Между грушей и сыром - страница 8
Но сейчас Лев Борисович понимал, что вроде как созрел для настоящей глубокой скорби. Конечно, ему плохо, но ему и должно быть плохо, потому что умерла его сестра, которая много лет заменяла ему мать (та умерла, когда Леве было пять лет, а Риве – двадцать пять), и он должен пережить эту смерть, осознать ее до конца, его сестра заслуживает того, чтобы он, взрослый человек, так многим ей обязанный, думал о ней и оплакивал ее. Поэтому он быстро со всеми попрощался, вышел на дорогу и поймал машину в центр.
Лев Борисович сидел на заднем сиденье и смотрел в окно. Картинка снова расфокусировалась, дома и люди сливались в серо-коричневые линии. И опять боковым зрением он уловил что-то непривычно яркое. Лев Борисович прильнул к окну: конечно, она, эта девушка. Идет к метро от автобусной остановки. Когда машина поравнялась с ней, Лев Борисович сказал водителю:
– Остановитесь на минуточку, – и вышел.
– Простите, девушка, подождите.
– Я вас слушаю.
– Вы были сегодня на кладбище?
– И что?
– Простите, я только хотел сказать, что видел вас там.
– И что, я вам испортила настроение?
– Нет, совсем наоборот… на вас приятно смотреть. Вам в центр?
– На работу.
– Хотите, я вас подброшу?
– Вот просто так и подбросите? Высадите, где я скажу и попрощаетесь?
– Если вы так хотите.
– Вы сумасшедший, да?
Самое разумное сказать «да».
– Так я вас подвезу?
– М-м. Почему нет?
– Тогда поехали.
Они долго сидели молча, глядя в разные окна и случали какую-то радиостанцию. Ла-ла-ла-ла-ла-ла-ла, вертится быстрей земля… – вертелось в голове у Льва Борисовича.
– Что это за цветок? – спросил он, деликатно тыча пальцем в грудь девушки.
– Пассифлор. – ответили ему темные стекла очков. – Самый красивый цветок в Японии.
Ла-лала-лала-лала, вертится быстрей земля. Льву Борисовичу казалось, что он улетает на другую планету.
– Как вас зовут? – спросила вдруг девушка.
– Лев. Нойман Лев Борисович. А вас?
Она протянула ему визитную карточку.
– Мария В. Паюсова. Галлерея «Sovart» «Соварт» «Сов-арт». Крымский вал, 10. Да мы почти приехали. Можно я ее себе оставлю?
– Нет. Нет, я их только по работе раздаю. Смотрите: тут я пишу домашний телефон и свое имя «Маша Паюсова». Сможете не потерять?
– Еще бы!

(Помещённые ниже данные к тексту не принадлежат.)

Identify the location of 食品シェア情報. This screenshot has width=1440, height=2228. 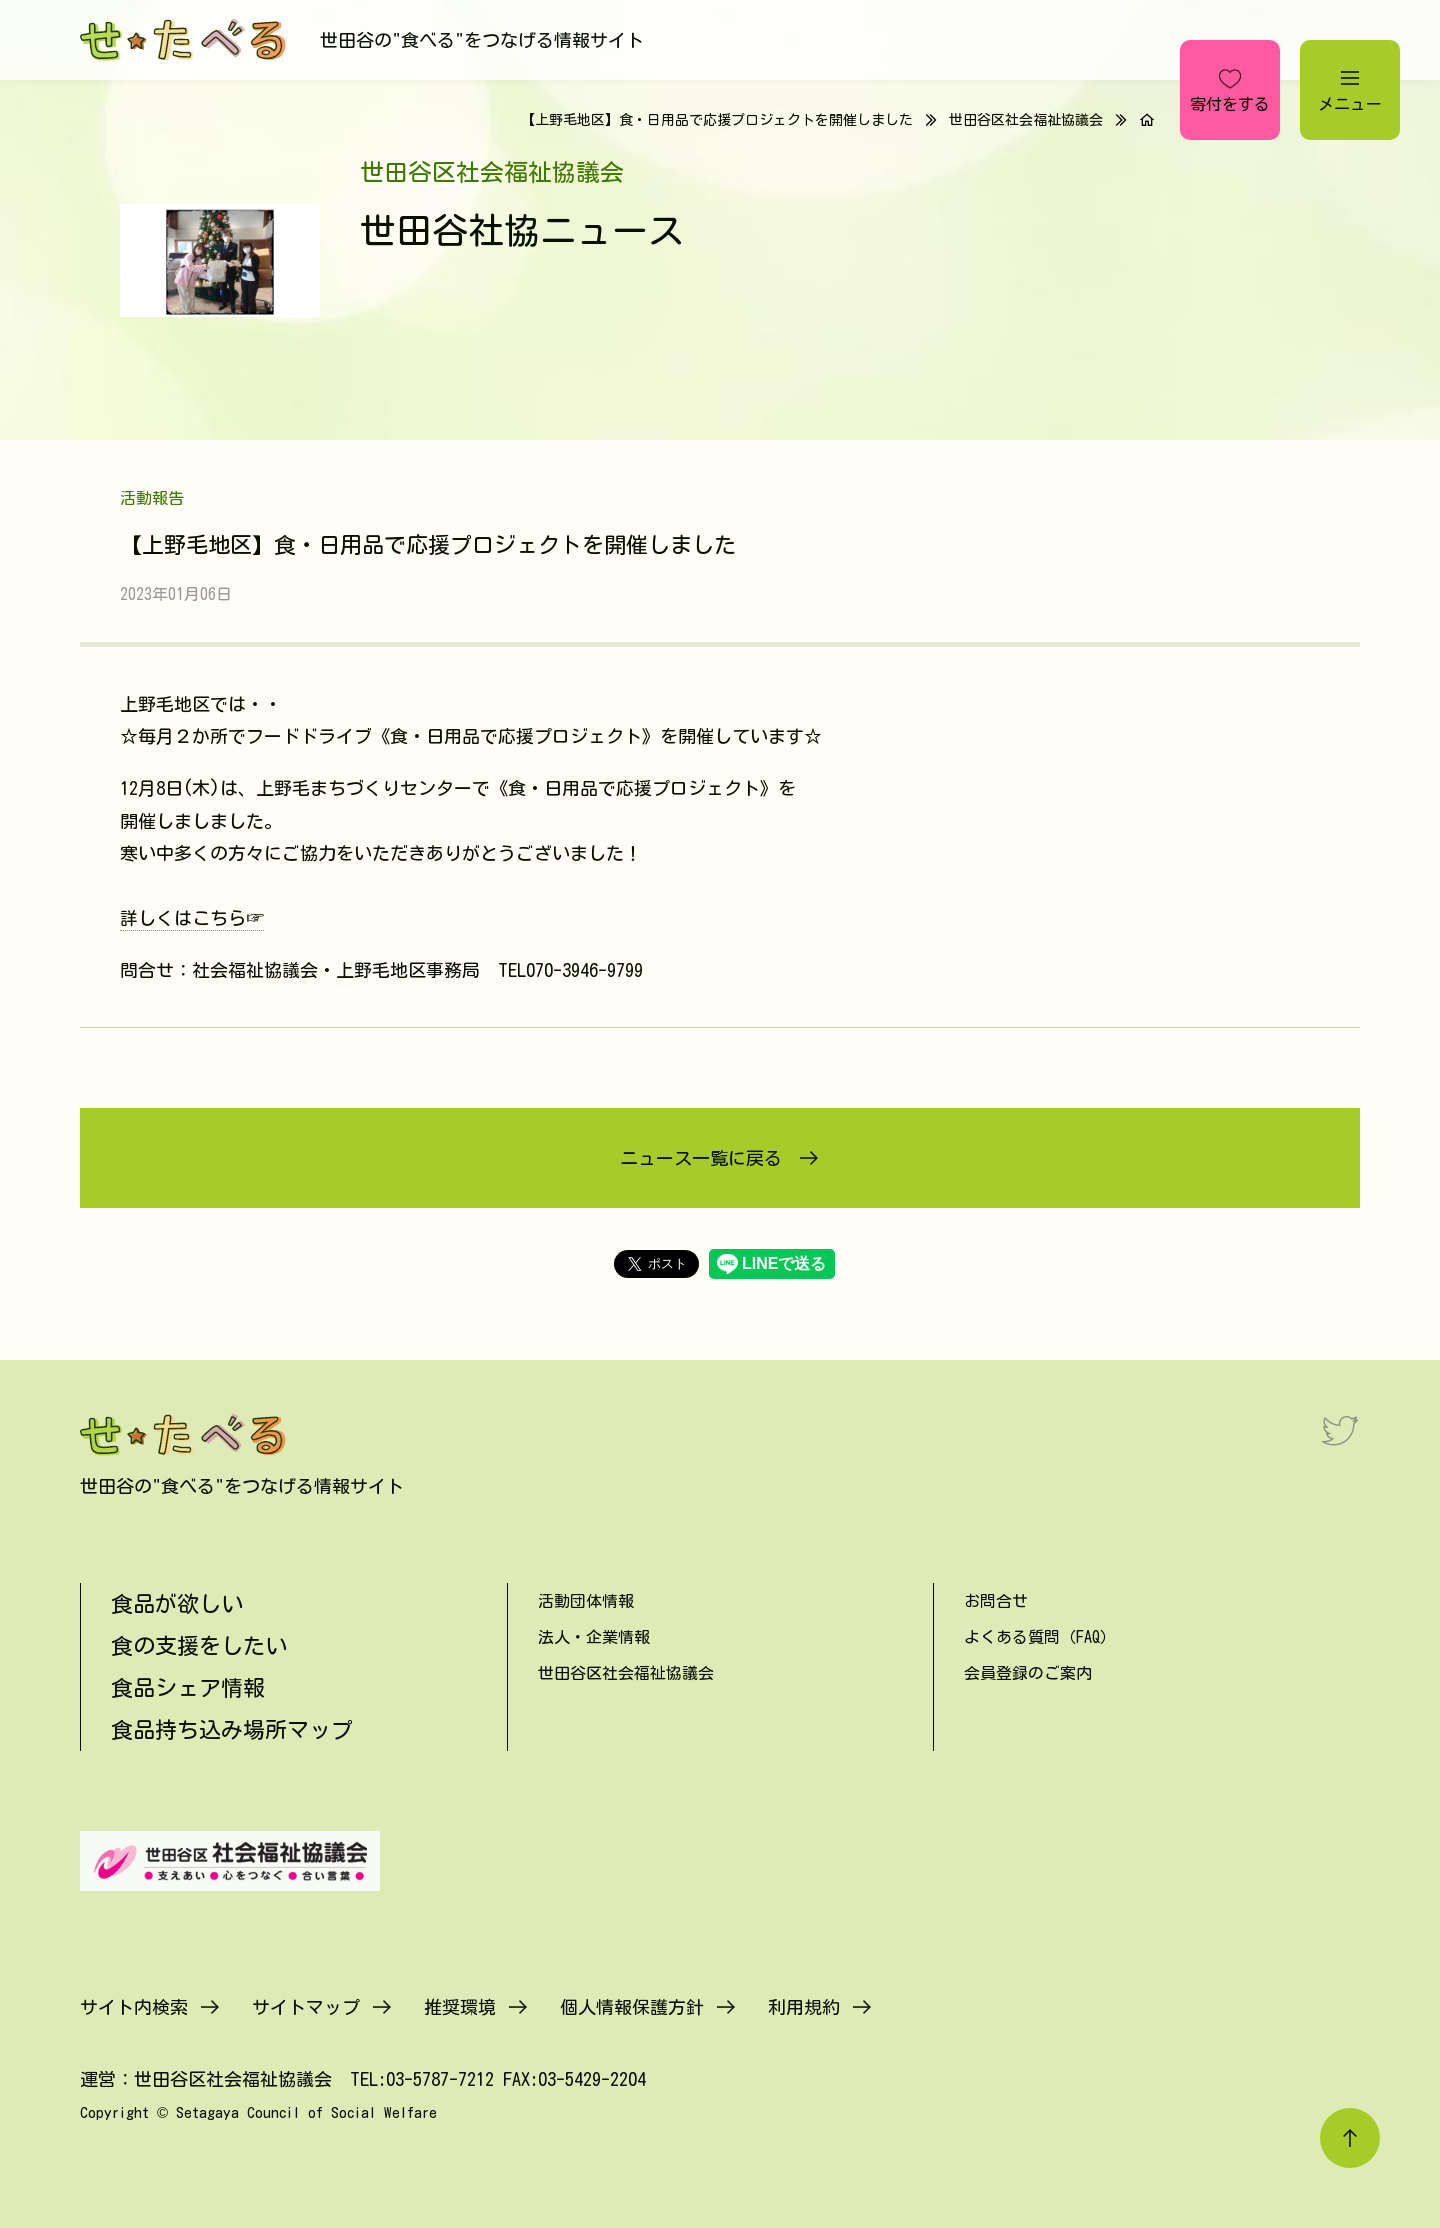
(188, 1688).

Давайте и я вам свой телефон напишу.
– Я не буду вам звонить.
– А когда вас можно застать?
– Звоните вечером. Часов с девяти. Эй! – окликнула она водителя. – Вот здесь остановите. Около телефонной будки. Спасибо. Ну все, пока.
Она молниеносно выскочила из машины и со стуком захлопнула дверцу.
– Теперь куда? – ухмыляясь, спросил водитель.
Лев Борисович задумался.
– Подождите еще минутку…
Он тоже вышел из машины и догнал девушку.
– Не могу я ждать до вечера. Поедемте ко мне.
– У меня же работа.
– ???
– Ладно, к черту работу, все равно опоздала.
Они опять сидели в машине.
– Так куда ехать? – мрачно спросил водитель.
– На Остоженку. Со стороны Кропоткинской, там я покажу, куда.
– Мужик, ты знаешь, сколько это будет стоить?
– Пятидесяти хватит?
– Семьдесят.
– Идет.
– На нового русского вы не похожи, – сказала Маша.
– Я и не новый русский. Я старый еврейский.
– А чем вы занимаетесь?
– Разным. Я художник.
Маша поскучнела.
Они пришли к нему в комнату и сразу занялись каким-то отчужденным, словно обязательным сексом. Потом Лев Борисович встал, надел джинсы и открыл купленную вчера бутылку вина. Льву Борисовичу недавно исполнилось сорок, и он очень хорошо выглядел, особенно в джинсах. Не растолстел и не обрюзг в отличие от многих друзей молодости – возможно, благодаря полуголодной жизни в провинции на нищенскую зарплату, где его основной рацион составляли картошка и капуста. Только его темные волосы уже успели изрядно поседеть, но Льву Борисовичу даже шло, создавало образ «заслуживающего доверия».